◆ WRITTEN PROBLEM
Copy the entries below word for word, beginning with the line that contains "Task: Point to the LDK label text" and continuing through the line that contains "Action: pyautogui.click(x=607, y=521)".

Records from a pointing dataset
__________________________________________________
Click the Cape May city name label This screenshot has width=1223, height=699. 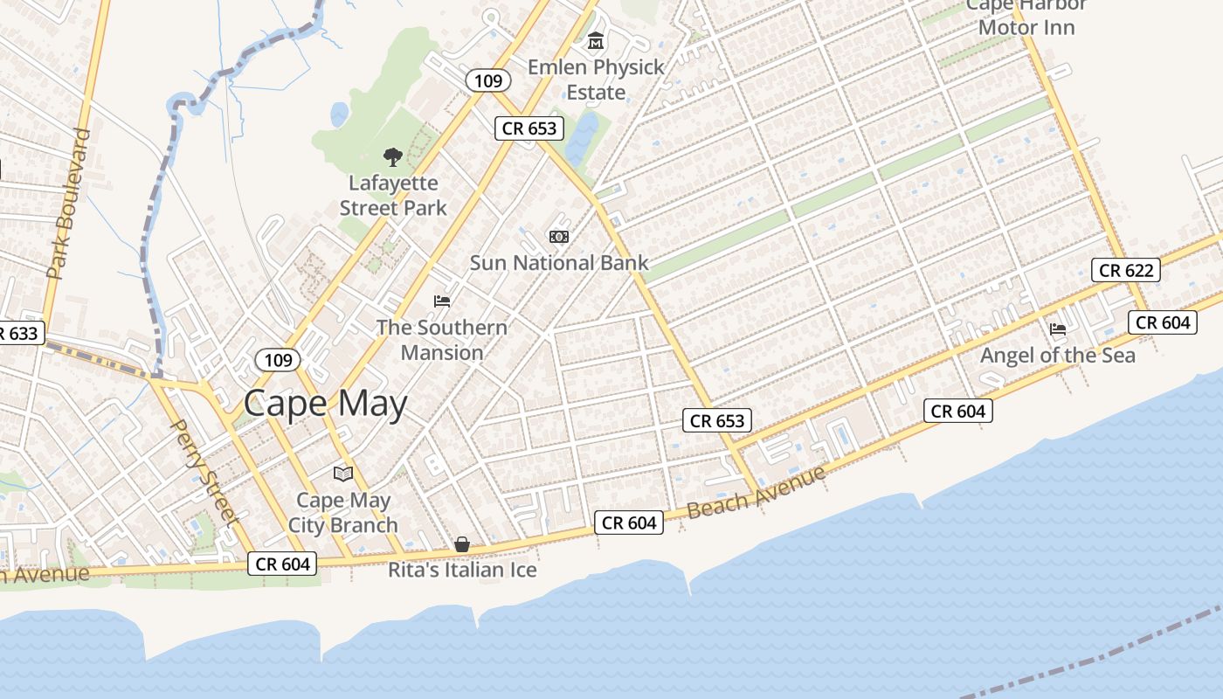coord(325,404)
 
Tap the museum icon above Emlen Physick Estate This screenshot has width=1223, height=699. coord(596,41)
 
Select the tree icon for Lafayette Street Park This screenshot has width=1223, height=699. coord(393,157)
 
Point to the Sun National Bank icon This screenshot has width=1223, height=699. coord(558,237)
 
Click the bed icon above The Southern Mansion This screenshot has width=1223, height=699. coord(442,301)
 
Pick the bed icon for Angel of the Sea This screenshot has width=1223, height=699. coord(1058,329)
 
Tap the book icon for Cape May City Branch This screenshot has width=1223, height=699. coord(343,474)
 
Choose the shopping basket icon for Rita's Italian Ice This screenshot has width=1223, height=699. coord(462,544)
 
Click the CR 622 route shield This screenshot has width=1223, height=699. coord(1126,270)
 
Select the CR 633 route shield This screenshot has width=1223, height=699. coord(19,333)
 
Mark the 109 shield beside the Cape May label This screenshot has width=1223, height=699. coord(278,359)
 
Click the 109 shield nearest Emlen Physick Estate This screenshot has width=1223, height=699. coord(487,81)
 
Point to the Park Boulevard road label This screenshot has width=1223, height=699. coord(70,204)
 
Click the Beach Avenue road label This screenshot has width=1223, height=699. coord(756,493)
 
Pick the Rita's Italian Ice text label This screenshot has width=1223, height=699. coord(462,571)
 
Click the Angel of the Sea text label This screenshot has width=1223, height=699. coord(1057,356)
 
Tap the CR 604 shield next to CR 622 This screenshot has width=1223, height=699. coord(1164,322)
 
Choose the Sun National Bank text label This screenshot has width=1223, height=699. coord(559,262)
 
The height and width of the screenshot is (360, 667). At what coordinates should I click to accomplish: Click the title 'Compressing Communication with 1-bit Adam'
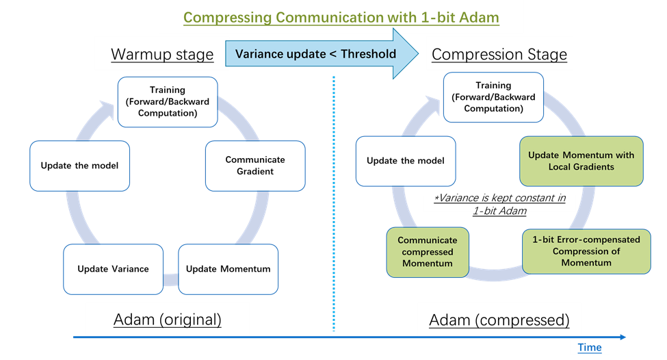coord(341,17)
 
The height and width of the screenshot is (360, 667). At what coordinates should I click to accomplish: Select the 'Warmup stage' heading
coord(162,54)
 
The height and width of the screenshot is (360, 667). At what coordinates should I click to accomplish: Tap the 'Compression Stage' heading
coord(499,54)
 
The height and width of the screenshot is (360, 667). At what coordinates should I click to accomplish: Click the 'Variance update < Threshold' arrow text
coord(315,54)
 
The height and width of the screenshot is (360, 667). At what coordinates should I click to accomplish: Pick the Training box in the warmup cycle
coord(168,101)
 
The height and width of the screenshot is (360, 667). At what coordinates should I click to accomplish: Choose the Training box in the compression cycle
coord(493,97)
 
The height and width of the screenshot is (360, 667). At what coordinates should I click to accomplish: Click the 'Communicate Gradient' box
coord(254,166)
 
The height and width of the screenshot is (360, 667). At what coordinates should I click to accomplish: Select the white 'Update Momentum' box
coord(228,269)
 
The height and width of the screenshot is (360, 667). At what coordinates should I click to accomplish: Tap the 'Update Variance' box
coord(112,269)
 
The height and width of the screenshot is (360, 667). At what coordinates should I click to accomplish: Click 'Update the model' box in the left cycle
coord(79,166)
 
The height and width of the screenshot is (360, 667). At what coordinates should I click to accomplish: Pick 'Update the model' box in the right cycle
coord(406,161)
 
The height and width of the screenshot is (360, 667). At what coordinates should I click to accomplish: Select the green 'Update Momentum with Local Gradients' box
coord(581,161)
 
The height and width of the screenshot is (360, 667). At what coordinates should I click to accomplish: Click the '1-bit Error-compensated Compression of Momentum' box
coord(586,251)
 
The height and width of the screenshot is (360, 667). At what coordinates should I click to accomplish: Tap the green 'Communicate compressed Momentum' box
coord(428,253)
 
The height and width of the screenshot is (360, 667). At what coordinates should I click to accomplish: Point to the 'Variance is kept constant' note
coord(499,203)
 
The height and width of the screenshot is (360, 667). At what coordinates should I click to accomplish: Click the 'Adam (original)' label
coord(167,320)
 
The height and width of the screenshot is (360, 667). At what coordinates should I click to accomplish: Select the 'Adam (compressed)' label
coord(499,320)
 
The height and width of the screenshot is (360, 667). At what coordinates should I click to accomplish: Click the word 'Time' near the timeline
coord(589,348)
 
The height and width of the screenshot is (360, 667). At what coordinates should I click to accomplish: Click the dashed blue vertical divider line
coord(333,205)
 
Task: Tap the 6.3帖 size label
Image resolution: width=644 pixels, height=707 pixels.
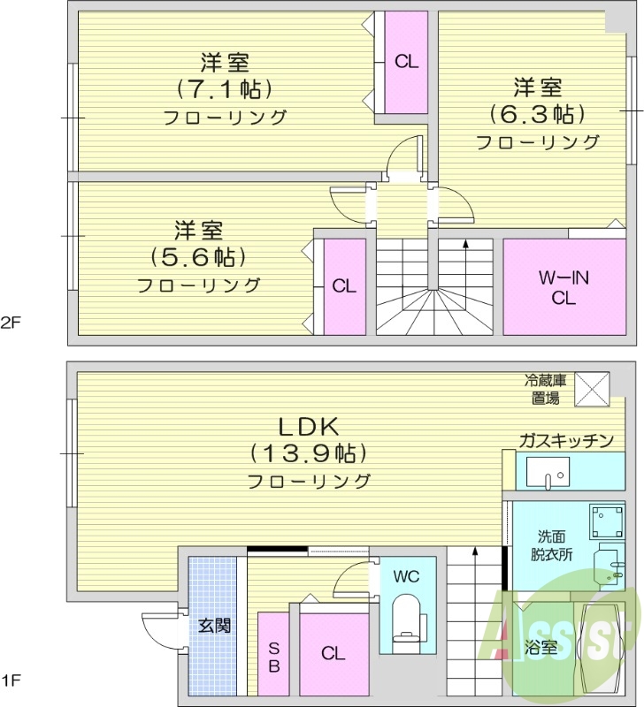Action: pyautogui.click(x=538, y=114)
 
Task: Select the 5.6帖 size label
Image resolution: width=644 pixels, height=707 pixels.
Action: pyautogui.click(x=197, y=257)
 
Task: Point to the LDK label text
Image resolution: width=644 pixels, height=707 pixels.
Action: pyautogui.click(x=309, y=426)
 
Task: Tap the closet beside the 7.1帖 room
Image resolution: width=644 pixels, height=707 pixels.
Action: pyautogui.click(x=406, y=61)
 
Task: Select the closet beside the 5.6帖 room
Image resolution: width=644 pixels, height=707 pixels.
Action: pyautogui.click(x=344, y=286)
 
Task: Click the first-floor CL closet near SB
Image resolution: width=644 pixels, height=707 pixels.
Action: pyautogui.click(x=333, y=654)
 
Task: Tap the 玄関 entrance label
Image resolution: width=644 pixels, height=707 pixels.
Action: pyautogui.click(x=214, y=626)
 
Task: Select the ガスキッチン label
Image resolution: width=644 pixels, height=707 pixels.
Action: pyautogui.click(x=566, y=440)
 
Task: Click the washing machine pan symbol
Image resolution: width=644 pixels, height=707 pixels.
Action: pyautogui.click(x=607, y=521)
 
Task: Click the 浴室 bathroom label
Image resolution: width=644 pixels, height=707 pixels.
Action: pyautogui.click(x=541, y=646)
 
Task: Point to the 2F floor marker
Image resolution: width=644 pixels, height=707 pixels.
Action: pyautogui.click(x=11, y=322)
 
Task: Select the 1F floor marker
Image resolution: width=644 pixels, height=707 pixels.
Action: pyautogui.click(x=11, y=680)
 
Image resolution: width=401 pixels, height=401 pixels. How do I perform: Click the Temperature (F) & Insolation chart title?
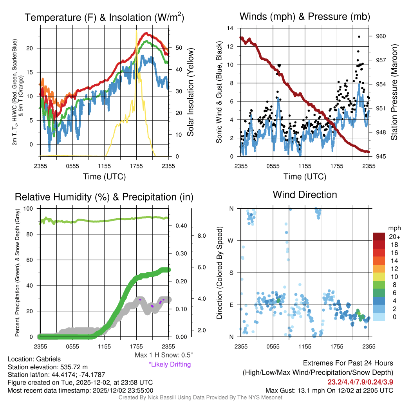point(104,17)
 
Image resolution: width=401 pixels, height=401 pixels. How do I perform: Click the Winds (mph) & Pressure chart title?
point(305,16)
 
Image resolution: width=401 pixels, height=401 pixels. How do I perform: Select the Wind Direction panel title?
point(305,195)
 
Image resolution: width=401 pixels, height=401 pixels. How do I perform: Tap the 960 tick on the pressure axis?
point(381,36)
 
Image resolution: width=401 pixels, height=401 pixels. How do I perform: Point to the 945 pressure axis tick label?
point(381,156)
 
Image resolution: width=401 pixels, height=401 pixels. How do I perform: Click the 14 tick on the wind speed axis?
point(230,28)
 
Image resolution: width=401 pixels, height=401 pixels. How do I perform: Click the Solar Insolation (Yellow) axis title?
point(191,92)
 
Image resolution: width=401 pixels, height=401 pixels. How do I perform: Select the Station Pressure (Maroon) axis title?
point(394,92)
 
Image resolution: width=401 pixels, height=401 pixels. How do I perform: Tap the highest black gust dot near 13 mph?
point(359,36)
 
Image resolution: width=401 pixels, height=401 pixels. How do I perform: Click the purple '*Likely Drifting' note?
point(169,365)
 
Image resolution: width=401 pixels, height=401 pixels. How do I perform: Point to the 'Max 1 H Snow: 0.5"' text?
point(163,355)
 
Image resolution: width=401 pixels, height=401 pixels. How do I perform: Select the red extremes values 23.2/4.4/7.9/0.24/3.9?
point(360,382)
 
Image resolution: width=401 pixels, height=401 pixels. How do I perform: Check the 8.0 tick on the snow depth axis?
point(201,236)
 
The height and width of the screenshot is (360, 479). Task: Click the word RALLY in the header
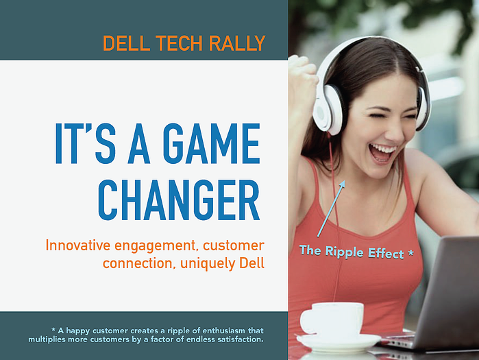(x=237, y=43)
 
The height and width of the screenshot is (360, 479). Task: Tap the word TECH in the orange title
(x=179, y=43)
__________________________________________________
◆ TASK SOLUTION
Task: Point to the LDK label text
Image resolution: width=644 pixels, height=707 pixels.
Action: pyautogui.click(x=309, y=426)
 
Task: Tap the closet beside the 7.1帖 room
Image resolution: width=644 pixels, height=707 pixels.
Action: pyautogui.click(x=406, y=61)
 
Task: Select the closet beside the 5.6帖 room
Image resolution: width=644 pixels, height=707 pixels.
Action: pyautogui.click(x=344, y=286)
 
Task: Click the first-floor CL closet near SB
Image resolution: width=644 pixels, height=707 pixels.
Action: pyautogui.click(x=333, y=654)
 
Task: Tap the 玄関 entrance label
Image resolution: width=644 pixels, height=707 pixels.
Action: pyautogui.click(x=214, y=626)
 
Task: Select the ガスキッチン label
Image resolution: width=644 pixels, height=707 pixels.
Action: pyautogui.click(x=566, y=440)
 
Task: Click the washing machine pan symbol
Image resolution: width=644 pixels, height=707 pixels.
Action: pyautogui.click(x=607, y=521)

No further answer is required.